Cecily Jones holds a PhD in Sociology from Goldsmiths College, University of London. She currently holds an Associate Fellowship at the University of Warwick, where she formerly served as Associate Professor in the Dept of Sociology, and as Director of the Centre for Caribbean Studies. She has more recently held a Senior Lectureship at the Institute for Gender and Development Studies at the University of the West Indies, Mona Campus, Jamaica. Her main research interests address colonial slavery in the Caribbean, and its intersections with race, gender, sexuality and enslaved childhood.
Neil Howard is an academic and activist based at the University of Antwerp. He is a Postdoctoral Research Fellow at the Institute of Development Policy and Management, where his research focuses on forced labour, trafficking and slavery, and on the work of the modern ‘abolitionist’ field.
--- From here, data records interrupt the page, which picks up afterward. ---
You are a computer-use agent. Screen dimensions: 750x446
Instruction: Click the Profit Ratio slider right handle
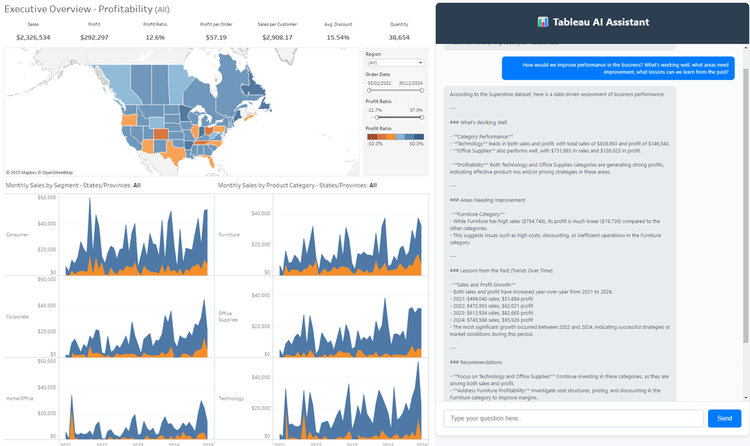pos(423,117)
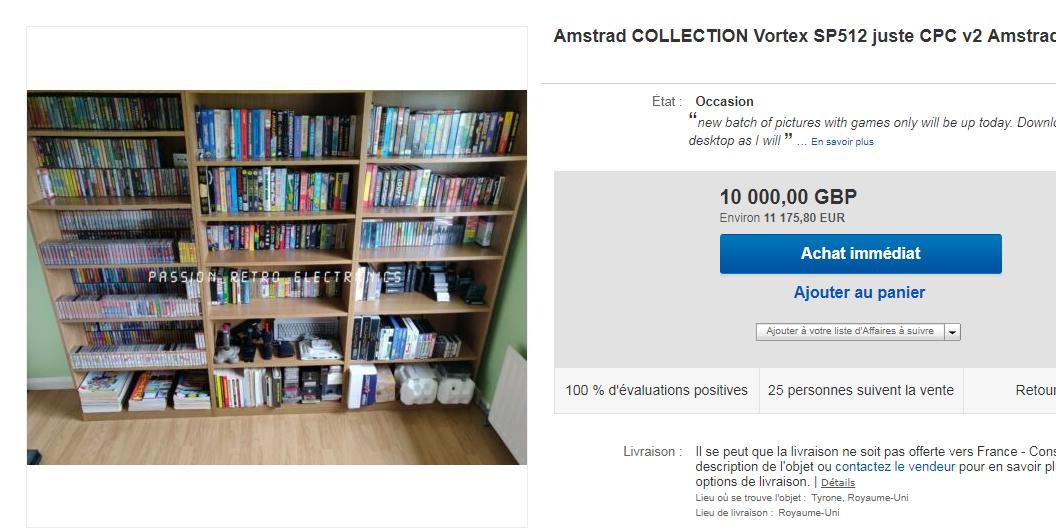The width and height of the screenshot is (1056, 528).
Task: Enlarge the bookshelf collection photo
Action: (x=277, y=277)
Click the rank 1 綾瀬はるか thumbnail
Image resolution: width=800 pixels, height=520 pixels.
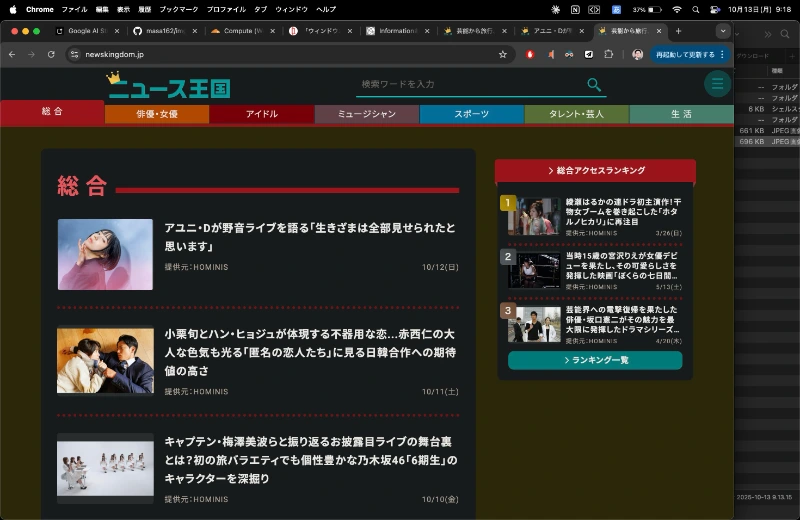(533, 216)
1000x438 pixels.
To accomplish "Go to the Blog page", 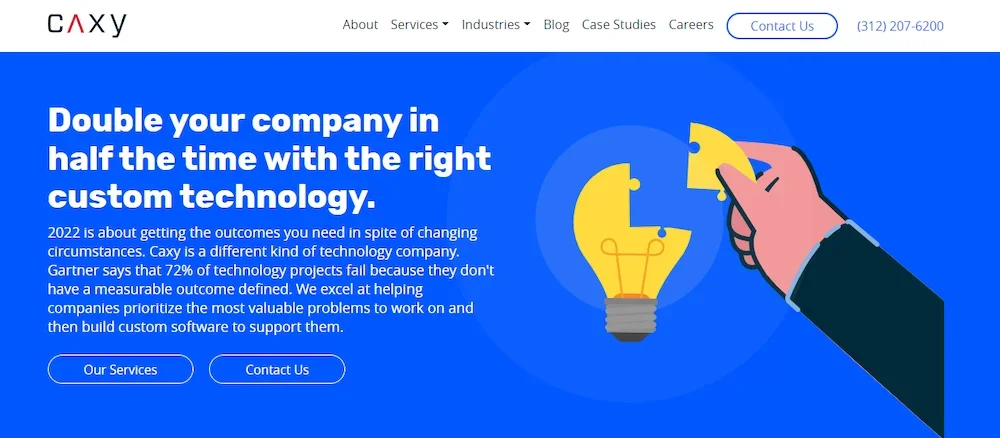I will coord(556,25).
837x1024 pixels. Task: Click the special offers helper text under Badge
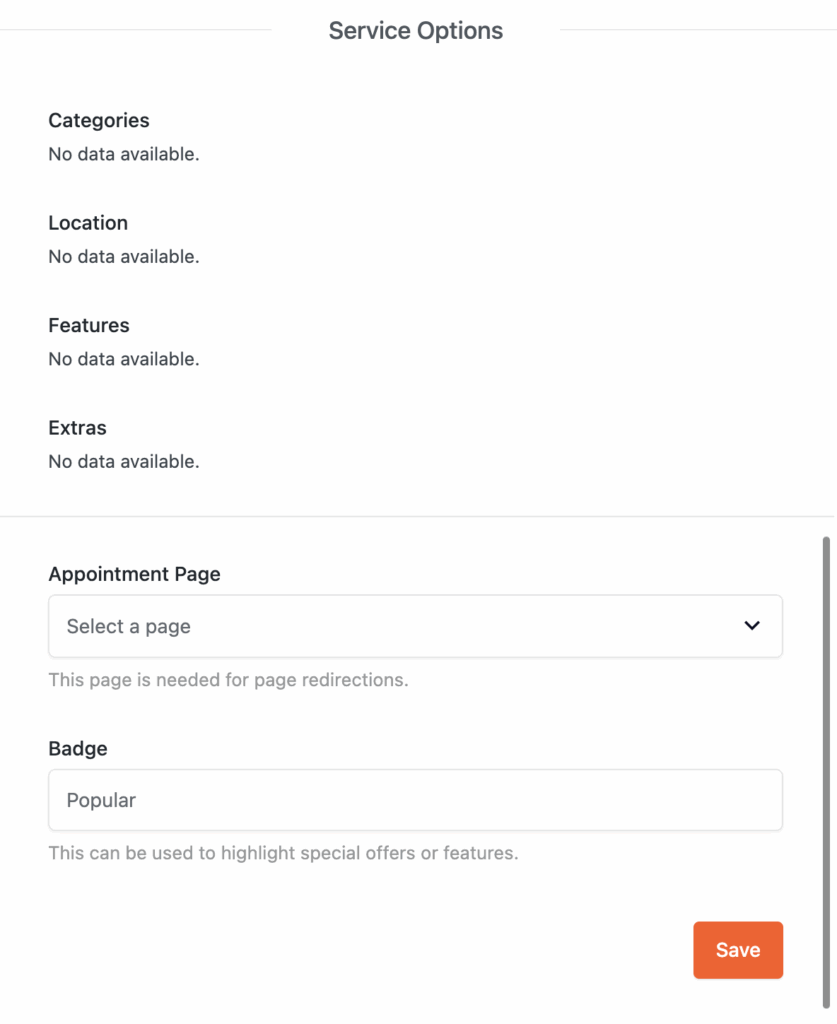pos(283,854)
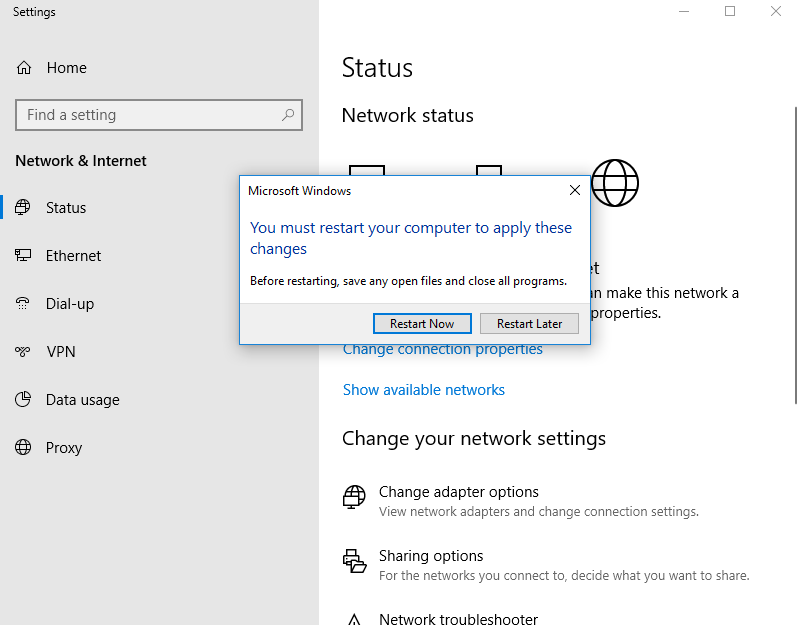Go to the VPN settings page

tap(61, 352)
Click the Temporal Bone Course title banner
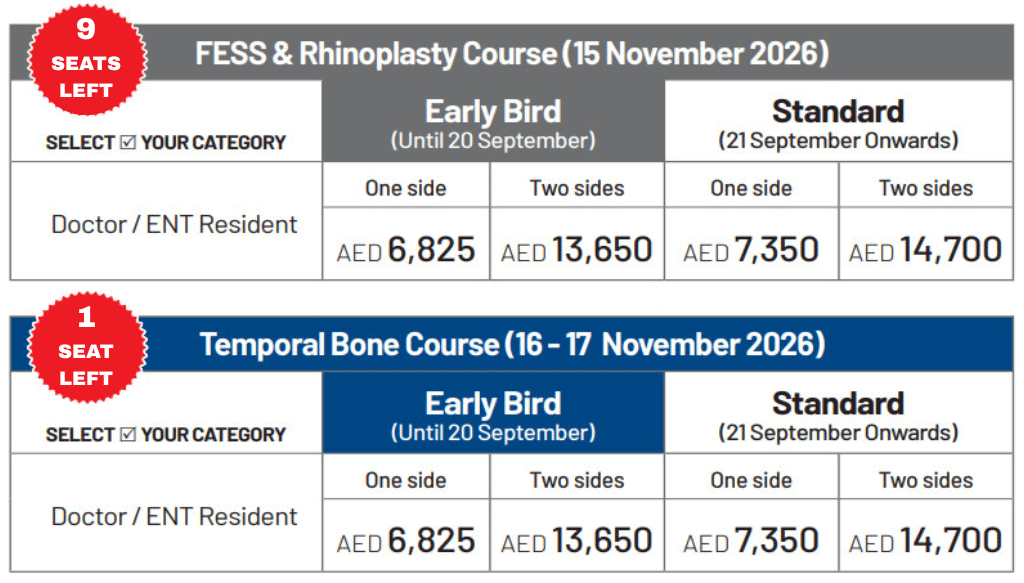Screen dimensions: 1024x583 pyautogui.click(x=512, y=344)
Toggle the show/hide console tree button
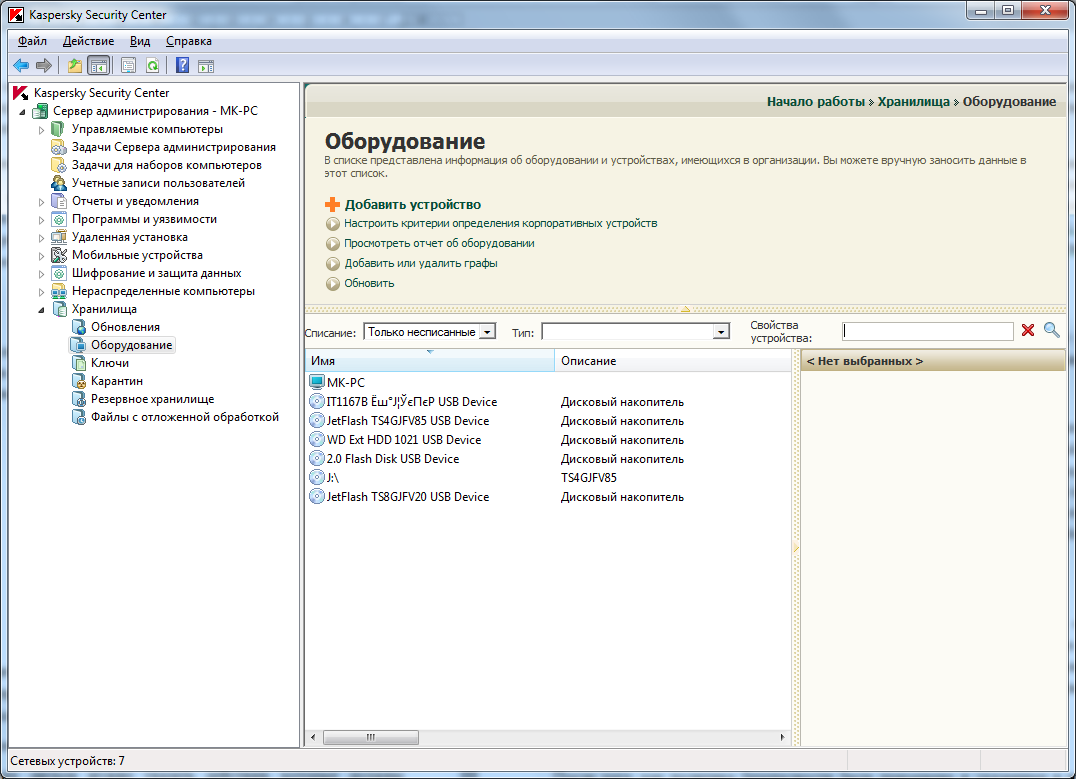The height and width of the screenshot is (779, 1076). 98,66
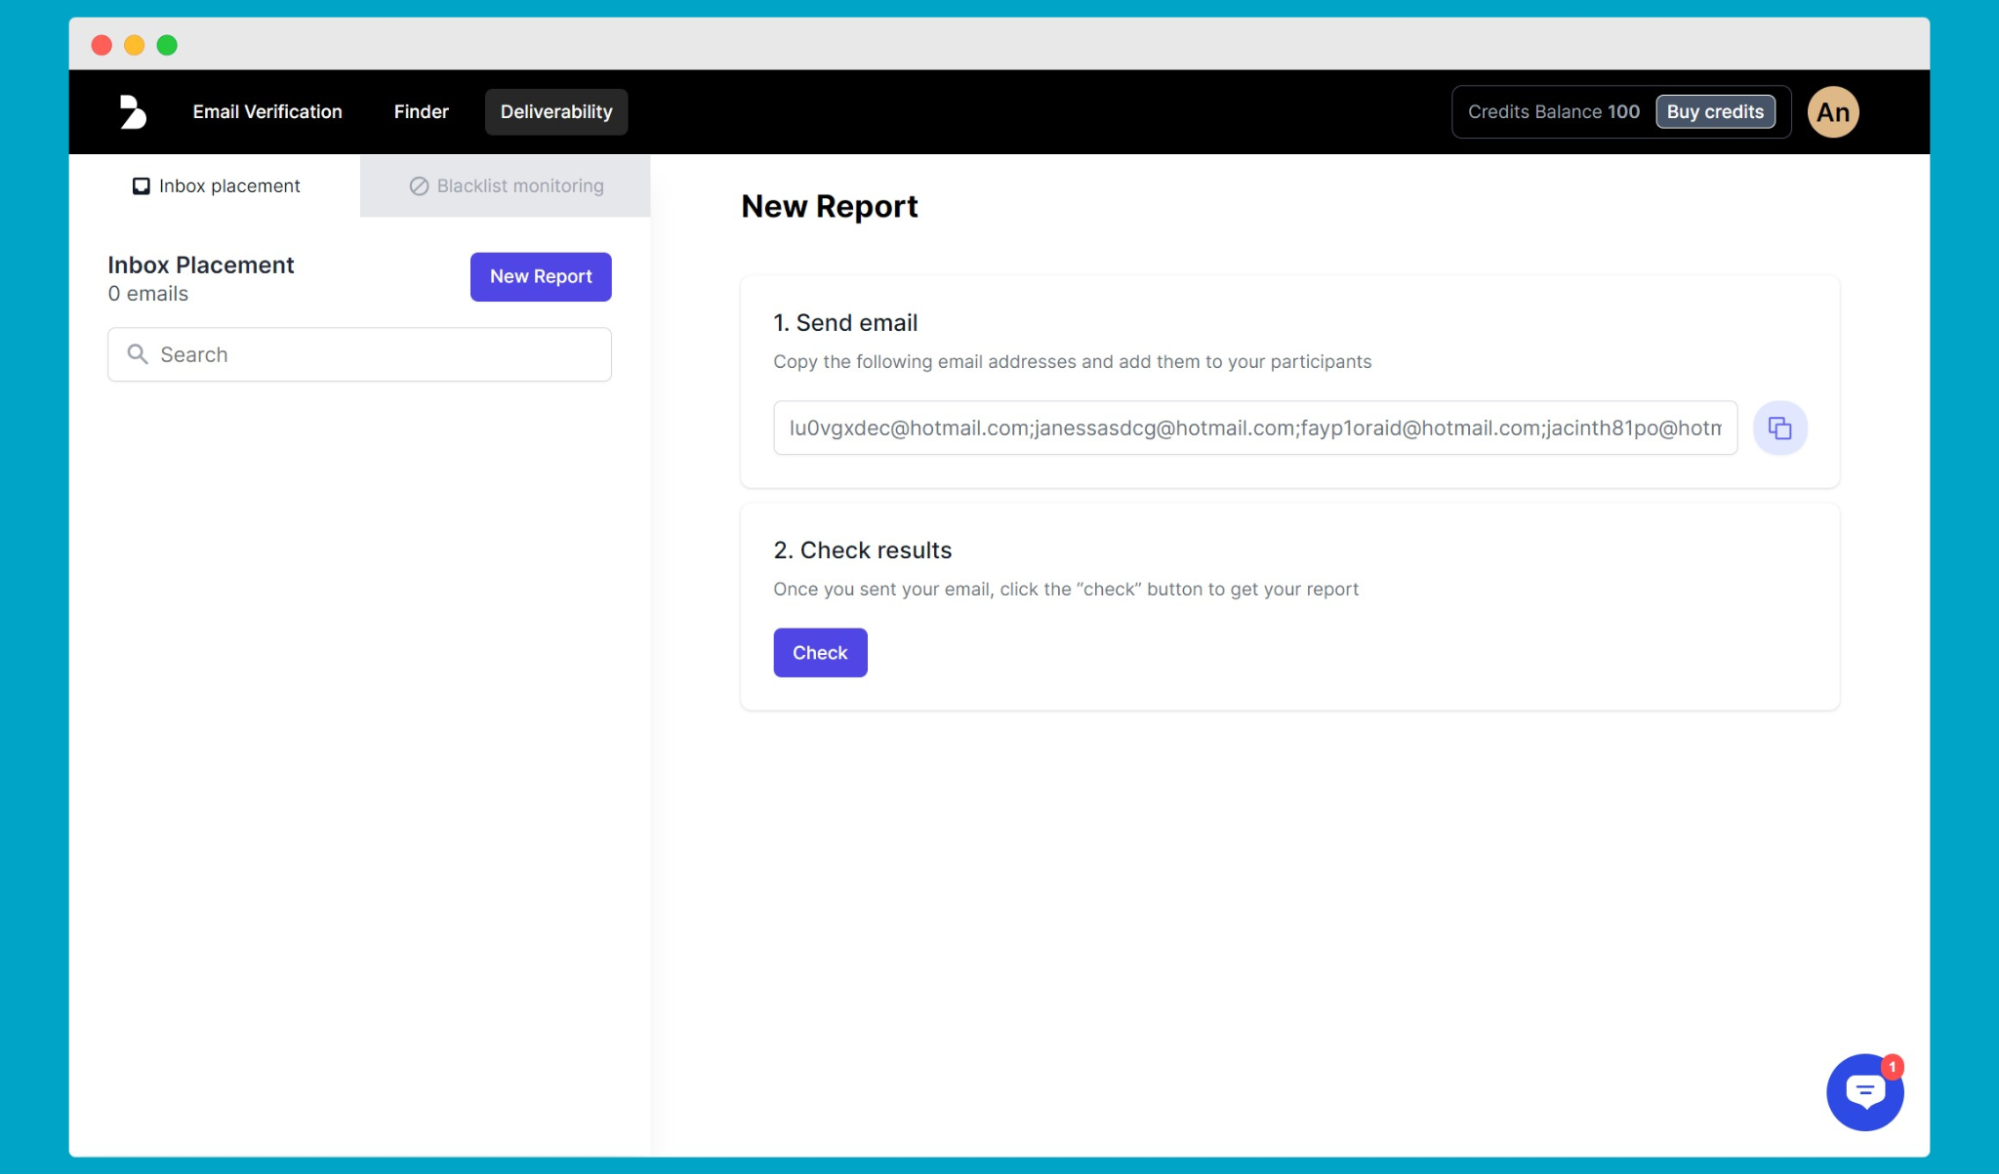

You can find open-source versions of Neil’s publications on his blog and follow him on twitter @NeilPHoward.
Cameron Thibos is the managing editor of Beyond Trafficking and Slavery. He previously worked as a research associate at the Migration Policy Centre, European University Institute in Florence. He is a specialist in migration and possesses regional expertise in Turkey and the Arab World. Cameron received his D.Phil in 2014 from the Department of International Development at the University of Oxford.
Penelope Kyritsis is an associate editor at Beyond Trafficking and Slavery. She holds a BA in Postcolonial Legal Studies from Brown University, where she wrote a senior thesis on the humanitarian and legal discourses around sex trafficking and the contemporary refugee crisis. She conducted ethnographic fieldwork in Marseille, France (summer 2015) and Athens, Greece (winter 2016).